## TEXT PASSAGE
_ _ _ _ _
Wednesday, October 10, 2007

The October-November Man

I've decided that the Iranian President, Mahmoud Ahmadinejad, is a secret admirer of GWB. Why else would he model so many of his own behaviors after Bush's? Besides, it's hard not to like someone who thinks and acts like you do. Check out these comments by a Philadelphia journalist, who wrote them after attending a dinner in Ahmadinejad's honor while Ahmadinejad was visiting New York last week--and see if you don't think I'm right. The comments were made about Ahmadinejad, but you can just as easily cut to Bush, simply by replacing the words "U.S." and "America" with "Iraq," and there is no denying certain similarities:

"He really believes what he says, and knows less about the U.S. than he thinks."

"This is a man of overweening self-confidence who believes his own rhetoric. He badly misunderstands the American system, but is certain that he gets it. He prefaces every meeting with a long religious prologue calling for justice and peace and friendship, yet his words increase tensions."
_ _ _ _ _
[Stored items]
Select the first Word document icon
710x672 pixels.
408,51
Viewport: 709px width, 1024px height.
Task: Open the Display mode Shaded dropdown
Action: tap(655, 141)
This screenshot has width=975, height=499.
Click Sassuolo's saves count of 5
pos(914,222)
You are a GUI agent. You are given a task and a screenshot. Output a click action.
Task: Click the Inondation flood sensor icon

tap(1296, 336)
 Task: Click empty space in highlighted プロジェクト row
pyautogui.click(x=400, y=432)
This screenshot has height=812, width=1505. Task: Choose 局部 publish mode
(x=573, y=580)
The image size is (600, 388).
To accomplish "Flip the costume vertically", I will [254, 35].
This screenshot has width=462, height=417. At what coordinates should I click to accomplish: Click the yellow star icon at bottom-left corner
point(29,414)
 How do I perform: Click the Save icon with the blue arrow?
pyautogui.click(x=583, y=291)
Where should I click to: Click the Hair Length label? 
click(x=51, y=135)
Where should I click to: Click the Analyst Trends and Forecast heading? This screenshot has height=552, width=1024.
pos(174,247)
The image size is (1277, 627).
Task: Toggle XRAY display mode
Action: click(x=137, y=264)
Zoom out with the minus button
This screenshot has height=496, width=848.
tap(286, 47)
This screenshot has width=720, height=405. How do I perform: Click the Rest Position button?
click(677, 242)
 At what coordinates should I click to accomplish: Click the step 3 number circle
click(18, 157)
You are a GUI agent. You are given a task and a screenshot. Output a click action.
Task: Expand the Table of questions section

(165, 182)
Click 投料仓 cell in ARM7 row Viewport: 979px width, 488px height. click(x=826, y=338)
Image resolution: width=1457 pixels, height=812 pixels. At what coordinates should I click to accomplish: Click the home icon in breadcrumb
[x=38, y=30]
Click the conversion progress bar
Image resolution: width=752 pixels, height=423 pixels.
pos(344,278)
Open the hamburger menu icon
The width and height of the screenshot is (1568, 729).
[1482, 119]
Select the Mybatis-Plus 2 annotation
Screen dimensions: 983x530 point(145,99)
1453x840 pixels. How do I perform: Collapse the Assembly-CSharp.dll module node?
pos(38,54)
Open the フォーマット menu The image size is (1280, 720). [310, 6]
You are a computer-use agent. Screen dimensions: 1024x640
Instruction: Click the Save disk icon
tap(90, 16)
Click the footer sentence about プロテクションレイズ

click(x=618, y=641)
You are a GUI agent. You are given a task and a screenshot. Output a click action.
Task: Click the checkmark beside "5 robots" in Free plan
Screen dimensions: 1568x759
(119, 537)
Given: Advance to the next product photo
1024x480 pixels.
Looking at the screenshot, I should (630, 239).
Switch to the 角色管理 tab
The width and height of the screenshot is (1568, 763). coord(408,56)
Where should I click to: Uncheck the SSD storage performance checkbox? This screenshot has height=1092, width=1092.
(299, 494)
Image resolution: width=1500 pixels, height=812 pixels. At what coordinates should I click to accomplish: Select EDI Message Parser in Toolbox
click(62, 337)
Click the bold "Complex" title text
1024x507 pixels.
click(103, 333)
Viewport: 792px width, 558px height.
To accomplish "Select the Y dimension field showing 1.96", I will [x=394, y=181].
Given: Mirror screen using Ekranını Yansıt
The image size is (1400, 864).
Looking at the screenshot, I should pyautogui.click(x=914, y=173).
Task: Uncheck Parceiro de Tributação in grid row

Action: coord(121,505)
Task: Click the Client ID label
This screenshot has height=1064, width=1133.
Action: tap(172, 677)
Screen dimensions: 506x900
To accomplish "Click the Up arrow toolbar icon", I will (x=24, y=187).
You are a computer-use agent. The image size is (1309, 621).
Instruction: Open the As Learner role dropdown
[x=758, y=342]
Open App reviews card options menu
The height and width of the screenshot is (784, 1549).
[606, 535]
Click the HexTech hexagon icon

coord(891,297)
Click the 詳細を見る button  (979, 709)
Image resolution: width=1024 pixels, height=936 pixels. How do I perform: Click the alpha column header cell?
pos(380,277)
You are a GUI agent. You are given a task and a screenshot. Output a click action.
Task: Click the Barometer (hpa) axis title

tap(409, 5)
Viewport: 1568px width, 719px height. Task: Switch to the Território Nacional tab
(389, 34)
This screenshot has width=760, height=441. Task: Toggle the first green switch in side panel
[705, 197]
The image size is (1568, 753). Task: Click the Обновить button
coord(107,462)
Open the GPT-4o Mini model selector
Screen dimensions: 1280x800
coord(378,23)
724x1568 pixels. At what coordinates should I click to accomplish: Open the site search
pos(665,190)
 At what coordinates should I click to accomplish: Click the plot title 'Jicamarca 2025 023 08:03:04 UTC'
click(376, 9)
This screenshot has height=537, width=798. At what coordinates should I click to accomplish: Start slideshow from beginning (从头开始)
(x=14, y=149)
_ _ _ _ _
Copy out the entire blog post "The October-November Man" from above, word for word, including its date line.

## RESPONSE AREA
Wednesday, October 10, 2007

The October-November Man

I've decided that the Iranian President, Mahmoud Ahmadinejad, is a secret admirer of GWB. Why else would he model so many of his own behaviors after Bush's? Besides, it's hard not to like someone who thinks and acts like you do. Check out these comments by a Philadelphia journalist, who wrote them after attending a dinner in Ahmadinejad's honor while Ahmadinejad was visiting New York last week--and see if you don't think I'm right. The comments were made about Ahmadinejad, but you can just as easily cut to Bush, simply by replacing the words "U.S." and "America" with "Iraq," and there is no denying certain similarities:

"He really believes what he says, and knows less about the U.S. than he thinks."

"This is a man of overweening self-confidence who believes his own rhetoric. He badly misunderstands the American system, but is certain that he gets it. He prefaces every meeting with a long religious prologue calling for justice and peace and friendship, yet his words increase tensions."